[Pixel coordinate grounding data]
┄┄┄┄┄┄
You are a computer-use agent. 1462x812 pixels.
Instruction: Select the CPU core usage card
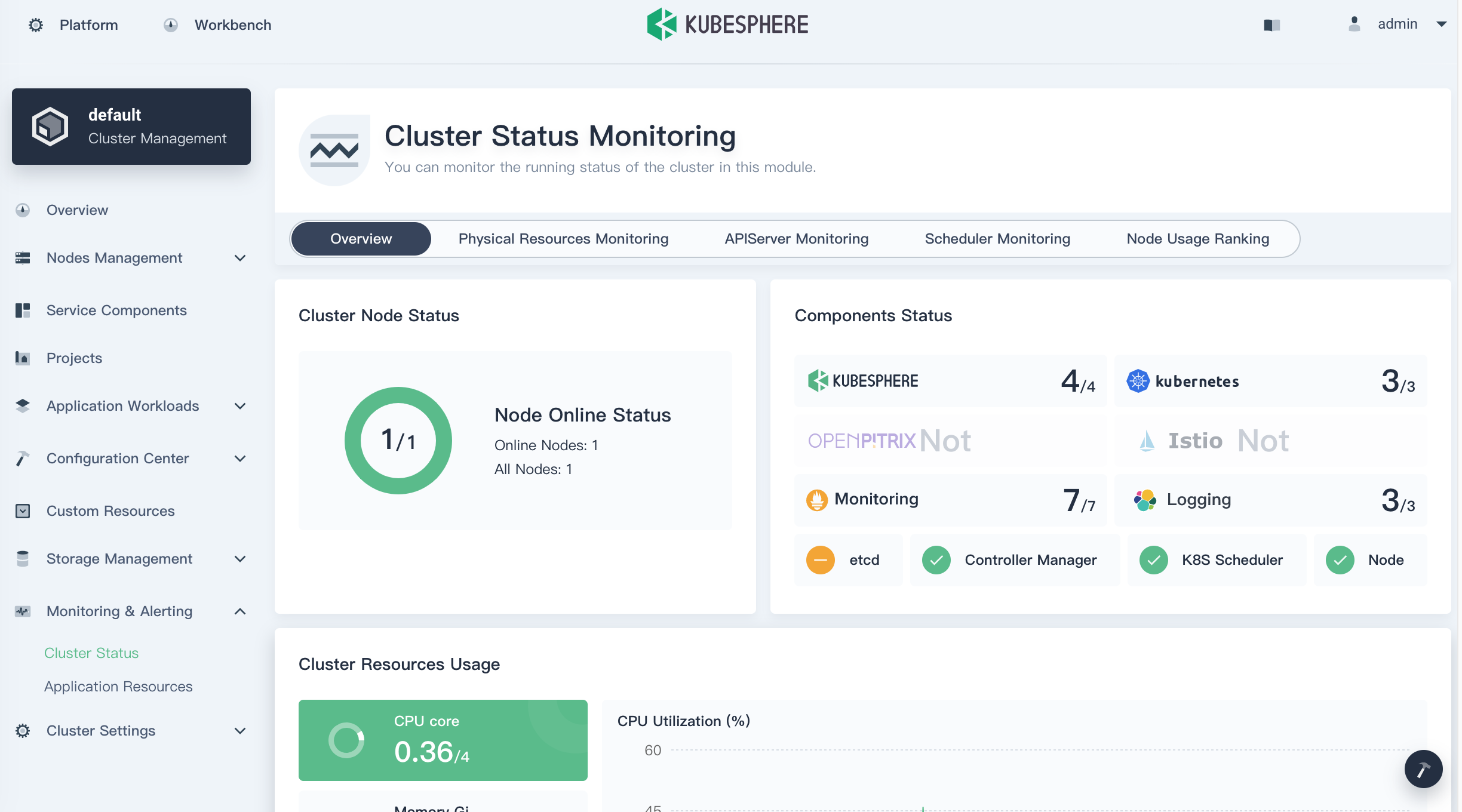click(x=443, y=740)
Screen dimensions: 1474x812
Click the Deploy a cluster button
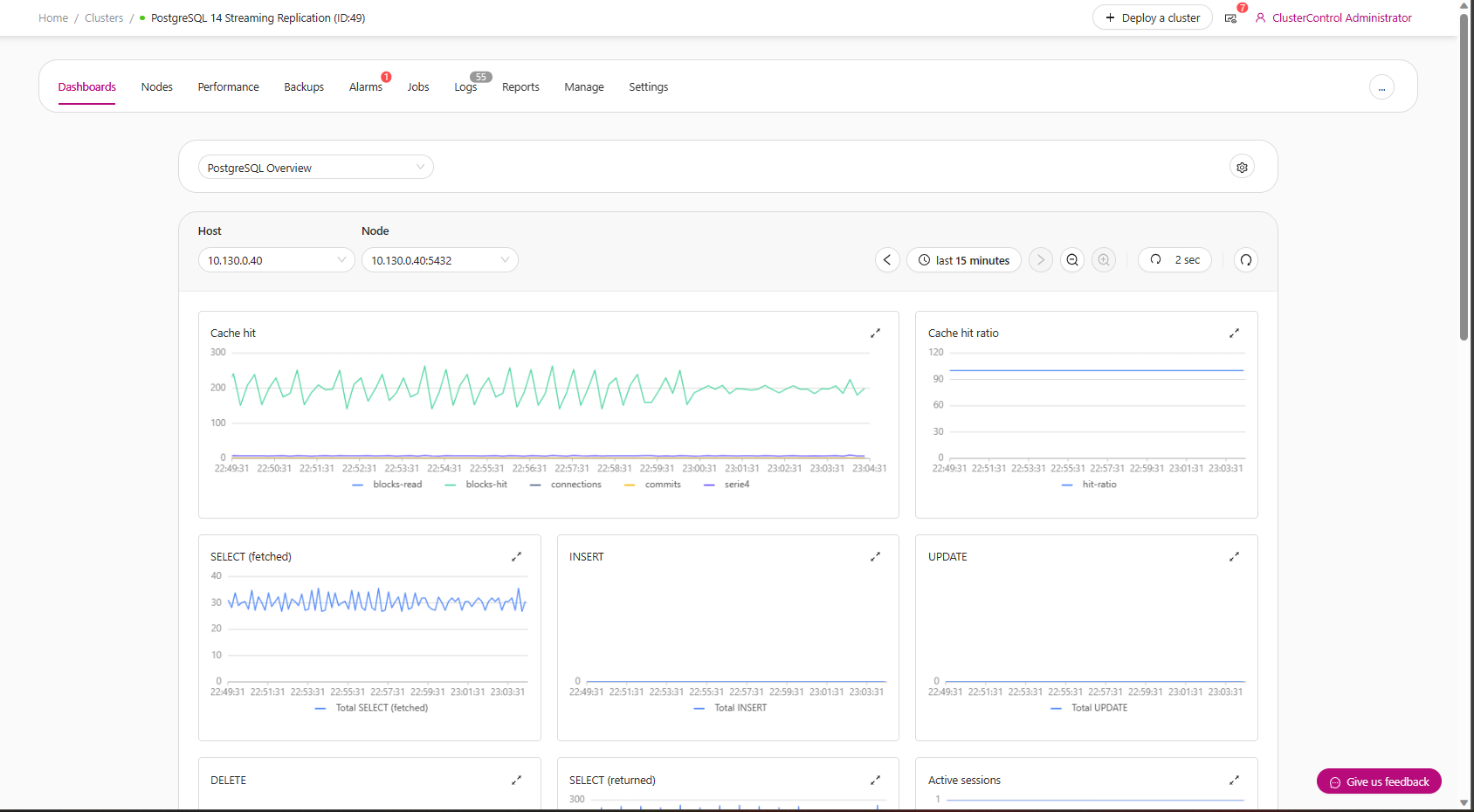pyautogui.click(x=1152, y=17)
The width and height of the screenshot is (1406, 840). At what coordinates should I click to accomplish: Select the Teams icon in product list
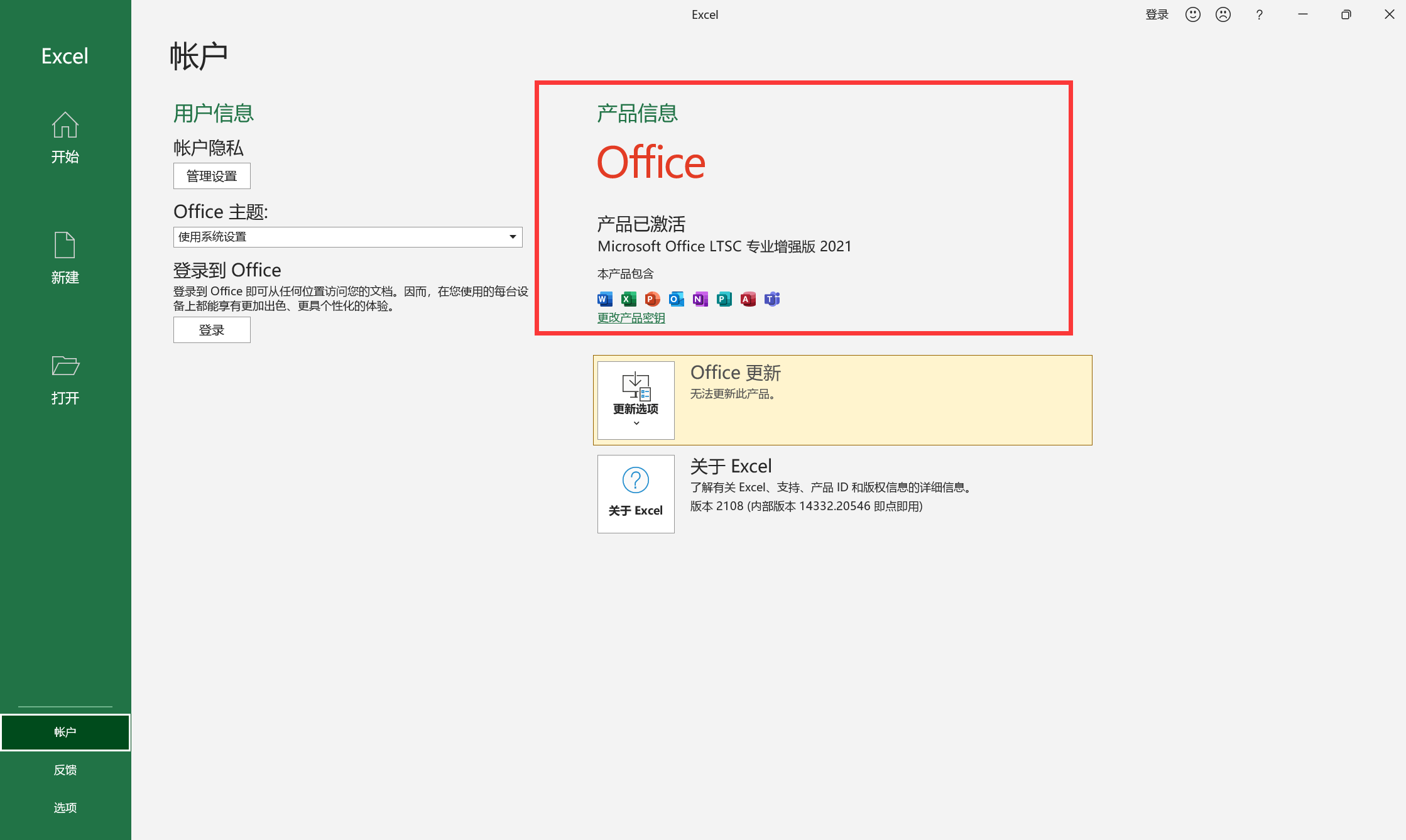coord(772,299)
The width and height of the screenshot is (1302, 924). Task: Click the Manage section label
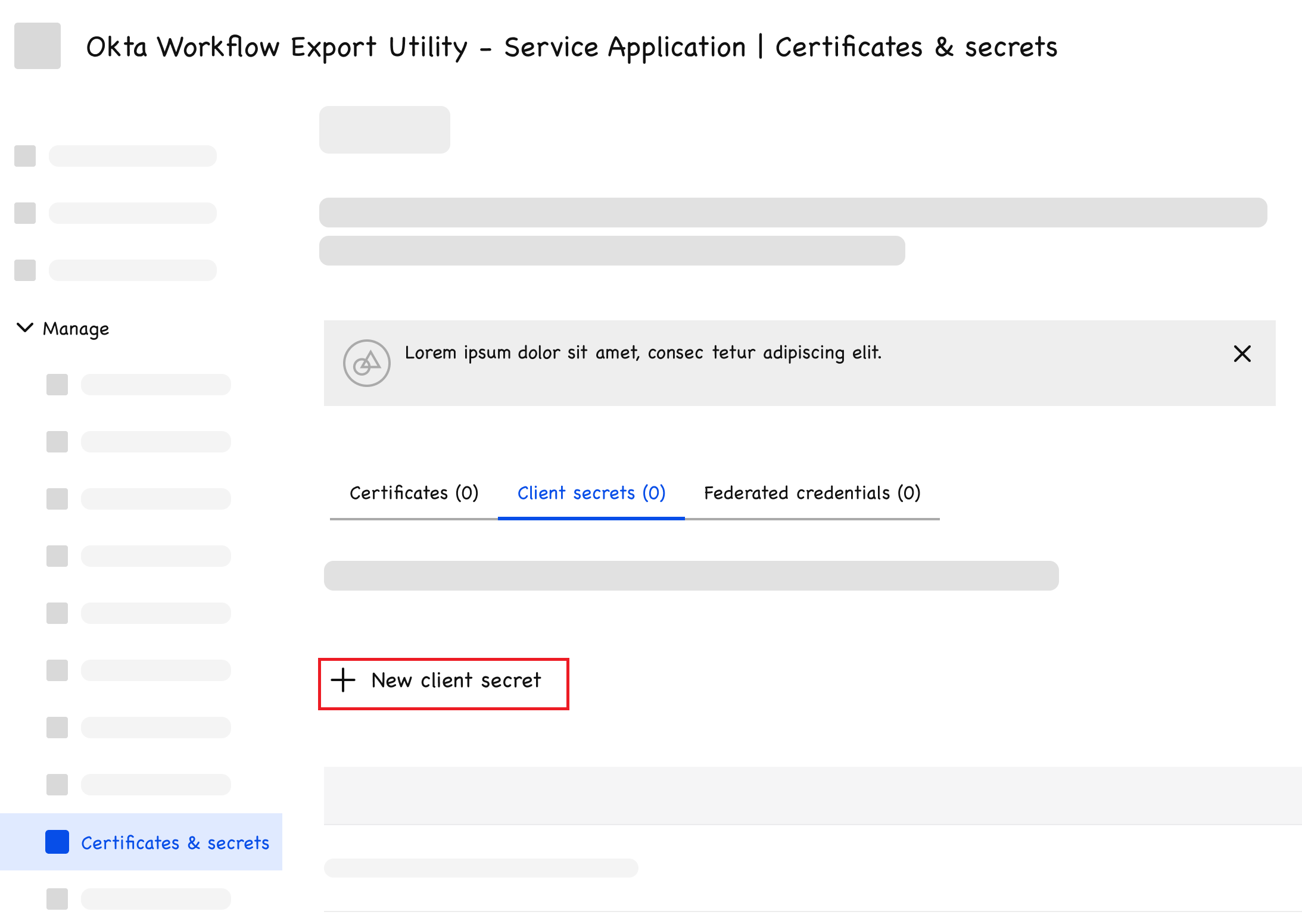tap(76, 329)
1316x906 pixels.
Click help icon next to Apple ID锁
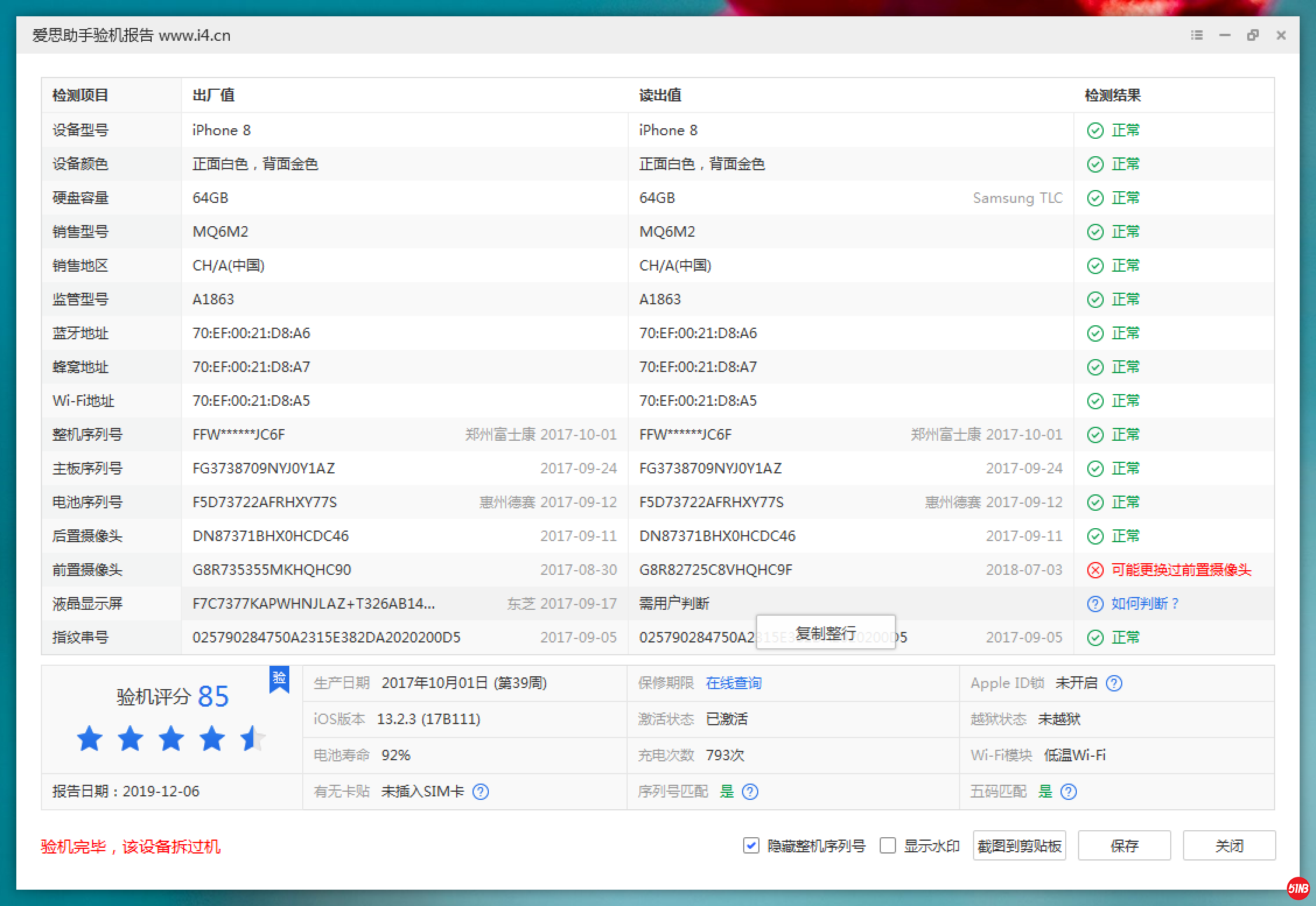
┄┄┄┄┄┄
▶ **Exercise requirements**
What the answer must hold is the exact text of every line from the one containing "Screen dimensions: 1474x812" through the end of the data, minus any pictures.

▶ **Task solution**
Screen dimensions: 1474x812
Click the Deploy a cluster button
pyautogui.click(x=1152, y=17)
The width and height of the screenshot is (1406, 840). At what coordinates should I click to accomplish: Select the Teams icon in product list
coord(772,299)
The width and height of the screenshot is (1302, 924). Task: Click the Manage section label
tap(76, 329)
1316x906 pixels.
Click help icon next to Apple ID锁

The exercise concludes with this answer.